DATA SETS
Data sets used in the study and detailed validation results. The respective PDB files are accessible as zip archives in column “STRUCTURES”.
Dataset | Size | Structures | Prediction | Validation | Source/Ref. |
---|---|---|---|---|---|
SP1 | 2648 single point mutations | 131 | ΔΔG | 5-fold cross validation | Dehouck et al., 2009 |
SP2 | 350 single point mutations | 67 | ΔΔG | performance test | Dehouck et al., 2009 |
SP3 | 1925 single point mutations | 55 | ΔΔG | 20-fold cross validation | Masso et al., 2008; Capriotti et al., 2005 |
SP4 | 1765 single point mutations | 98 | ΔΔG | 10-fold cross validation | ProTherm DB |
MP | 479 multi point mutations | 57 | ΔΔG | 10-fold cross validation | ProTherm DB |
SS1 | 75 disulfide bonds | 75 | S-S bond | performance test | Salam et al., 2014 |
minimized structures | 75 | S-S bond | performance test | (Salam et al., 2014)* | |
SS2 | 15 engineered disulfide bonds | 13 | S-S bond | performance test | Salam et al., 2014 |
The meaning of the sign of a ∆∆G varies from data set to data set.
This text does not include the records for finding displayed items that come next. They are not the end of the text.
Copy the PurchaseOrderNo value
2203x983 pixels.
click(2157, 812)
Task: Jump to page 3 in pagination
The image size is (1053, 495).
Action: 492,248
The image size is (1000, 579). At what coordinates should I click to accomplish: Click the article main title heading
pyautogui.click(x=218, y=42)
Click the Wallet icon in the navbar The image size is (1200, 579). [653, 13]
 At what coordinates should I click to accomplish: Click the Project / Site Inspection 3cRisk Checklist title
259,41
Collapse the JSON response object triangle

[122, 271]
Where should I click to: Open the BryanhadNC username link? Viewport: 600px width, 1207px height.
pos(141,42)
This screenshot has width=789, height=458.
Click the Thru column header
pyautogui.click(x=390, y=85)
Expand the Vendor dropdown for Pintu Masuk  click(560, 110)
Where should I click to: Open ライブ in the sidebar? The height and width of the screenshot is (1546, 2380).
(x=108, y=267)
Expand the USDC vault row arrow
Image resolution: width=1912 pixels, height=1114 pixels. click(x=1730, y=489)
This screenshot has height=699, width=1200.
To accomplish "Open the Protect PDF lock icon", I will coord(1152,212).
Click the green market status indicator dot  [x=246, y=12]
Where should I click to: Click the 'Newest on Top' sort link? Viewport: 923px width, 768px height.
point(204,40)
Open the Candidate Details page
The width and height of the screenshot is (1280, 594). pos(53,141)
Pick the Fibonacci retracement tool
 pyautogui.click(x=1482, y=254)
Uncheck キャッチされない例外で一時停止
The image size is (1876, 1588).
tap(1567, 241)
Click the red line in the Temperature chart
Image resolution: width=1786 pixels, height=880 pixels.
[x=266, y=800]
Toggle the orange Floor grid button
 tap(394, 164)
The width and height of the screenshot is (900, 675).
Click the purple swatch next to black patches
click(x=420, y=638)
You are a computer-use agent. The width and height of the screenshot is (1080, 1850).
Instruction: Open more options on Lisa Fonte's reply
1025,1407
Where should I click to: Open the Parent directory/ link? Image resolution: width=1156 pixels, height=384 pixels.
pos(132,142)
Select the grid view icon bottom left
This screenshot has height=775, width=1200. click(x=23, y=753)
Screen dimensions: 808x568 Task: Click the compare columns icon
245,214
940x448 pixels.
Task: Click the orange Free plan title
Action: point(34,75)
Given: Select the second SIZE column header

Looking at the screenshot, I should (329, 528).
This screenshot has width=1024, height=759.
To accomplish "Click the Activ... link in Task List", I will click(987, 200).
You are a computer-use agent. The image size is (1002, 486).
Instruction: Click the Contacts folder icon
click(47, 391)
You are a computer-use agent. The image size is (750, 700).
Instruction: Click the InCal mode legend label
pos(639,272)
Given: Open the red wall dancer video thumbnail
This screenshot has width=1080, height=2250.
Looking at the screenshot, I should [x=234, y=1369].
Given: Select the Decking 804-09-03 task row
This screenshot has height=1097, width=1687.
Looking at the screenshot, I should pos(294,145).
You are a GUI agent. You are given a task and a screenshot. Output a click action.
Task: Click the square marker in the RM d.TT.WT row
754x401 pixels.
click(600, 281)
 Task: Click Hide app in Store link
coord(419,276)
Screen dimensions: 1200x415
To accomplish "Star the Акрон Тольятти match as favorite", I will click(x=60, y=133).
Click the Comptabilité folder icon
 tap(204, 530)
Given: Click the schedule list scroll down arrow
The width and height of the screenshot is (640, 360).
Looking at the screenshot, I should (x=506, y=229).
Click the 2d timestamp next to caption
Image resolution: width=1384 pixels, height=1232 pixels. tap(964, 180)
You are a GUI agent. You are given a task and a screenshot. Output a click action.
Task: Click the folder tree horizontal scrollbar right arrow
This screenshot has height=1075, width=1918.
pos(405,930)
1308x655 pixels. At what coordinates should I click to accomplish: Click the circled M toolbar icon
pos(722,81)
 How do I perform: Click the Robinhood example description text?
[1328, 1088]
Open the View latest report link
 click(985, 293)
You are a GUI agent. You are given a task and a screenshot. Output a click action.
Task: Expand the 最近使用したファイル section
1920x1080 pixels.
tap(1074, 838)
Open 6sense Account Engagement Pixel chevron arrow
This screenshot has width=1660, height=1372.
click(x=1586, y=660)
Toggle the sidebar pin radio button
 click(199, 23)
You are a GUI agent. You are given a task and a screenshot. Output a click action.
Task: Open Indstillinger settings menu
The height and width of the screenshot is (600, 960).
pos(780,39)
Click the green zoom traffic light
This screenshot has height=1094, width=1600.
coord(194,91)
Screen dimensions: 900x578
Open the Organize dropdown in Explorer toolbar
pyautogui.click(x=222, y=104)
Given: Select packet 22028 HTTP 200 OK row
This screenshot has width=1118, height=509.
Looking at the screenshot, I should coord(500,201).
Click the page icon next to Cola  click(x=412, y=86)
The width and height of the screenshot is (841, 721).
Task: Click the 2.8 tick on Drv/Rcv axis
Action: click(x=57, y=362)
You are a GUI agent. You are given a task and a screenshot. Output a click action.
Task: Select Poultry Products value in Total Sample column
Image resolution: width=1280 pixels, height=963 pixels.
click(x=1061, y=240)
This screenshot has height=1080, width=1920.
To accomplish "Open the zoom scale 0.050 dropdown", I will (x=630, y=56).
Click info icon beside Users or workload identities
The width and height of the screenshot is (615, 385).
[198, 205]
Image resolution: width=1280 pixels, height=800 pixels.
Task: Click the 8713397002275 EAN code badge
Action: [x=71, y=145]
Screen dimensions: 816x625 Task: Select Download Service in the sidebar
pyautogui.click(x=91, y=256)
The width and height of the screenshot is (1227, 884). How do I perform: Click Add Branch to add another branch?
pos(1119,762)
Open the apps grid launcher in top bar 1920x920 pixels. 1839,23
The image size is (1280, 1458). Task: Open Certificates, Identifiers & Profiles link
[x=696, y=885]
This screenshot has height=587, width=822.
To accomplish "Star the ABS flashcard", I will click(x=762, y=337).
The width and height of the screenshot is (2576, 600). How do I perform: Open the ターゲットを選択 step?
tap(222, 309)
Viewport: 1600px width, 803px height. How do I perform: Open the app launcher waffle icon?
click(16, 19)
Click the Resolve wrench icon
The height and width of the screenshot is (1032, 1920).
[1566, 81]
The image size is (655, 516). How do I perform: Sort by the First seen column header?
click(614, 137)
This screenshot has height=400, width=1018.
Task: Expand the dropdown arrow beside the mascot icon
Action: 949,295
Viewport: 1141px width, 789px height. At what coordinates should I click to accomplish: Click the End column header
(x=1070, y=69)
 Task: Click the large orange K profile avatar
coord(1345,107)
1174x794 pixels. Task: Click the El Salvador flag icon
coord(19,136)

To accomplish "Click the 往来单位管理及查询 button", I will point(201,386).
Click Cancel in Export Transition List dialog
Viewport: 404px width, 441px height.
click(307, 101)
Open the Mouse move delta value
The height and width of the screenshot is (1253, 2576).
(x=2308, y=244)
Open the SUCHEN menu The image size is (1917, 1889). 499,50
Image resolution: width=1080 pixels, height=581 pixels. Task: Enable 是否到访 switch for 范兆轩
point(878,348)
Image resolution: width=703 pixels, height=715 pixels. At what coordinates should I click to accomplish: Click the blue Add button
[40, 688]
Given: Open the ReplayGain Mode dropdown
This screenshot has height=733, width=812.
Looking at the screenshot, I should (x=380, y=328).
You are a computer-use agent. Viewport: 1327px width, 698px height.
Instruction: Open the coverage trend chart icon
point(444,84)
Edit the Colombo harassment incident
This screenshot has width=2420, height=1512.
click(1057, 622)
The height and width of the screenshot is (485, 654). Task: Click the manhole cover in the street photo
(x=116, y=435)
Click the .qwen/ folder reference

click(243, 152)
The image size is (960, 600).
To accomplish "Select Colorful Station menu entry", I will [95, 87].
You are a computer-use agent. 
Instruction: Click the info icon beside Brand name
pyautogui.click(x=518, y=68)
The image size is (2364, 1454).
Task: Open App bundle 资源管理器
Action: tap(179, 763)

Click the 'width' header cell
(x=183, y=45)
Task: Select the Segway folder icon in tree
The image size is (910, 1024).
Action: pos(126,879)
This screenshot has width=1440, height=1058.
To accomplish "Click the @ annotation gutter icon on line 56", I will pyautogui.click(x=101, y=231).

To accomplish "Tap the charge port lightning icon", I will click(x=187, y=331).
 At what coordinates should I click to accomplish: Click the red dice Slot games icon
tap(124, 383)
We defined negative ∆∆G as an increase in the stability of a protein, while positive values indicates a destabilization and adopted all data sets to this definition.
*) The models (minimized structure) used in Salam et al. 2014 were not available. Therefore, we applied a comparable procedure and provide the resulting structures here.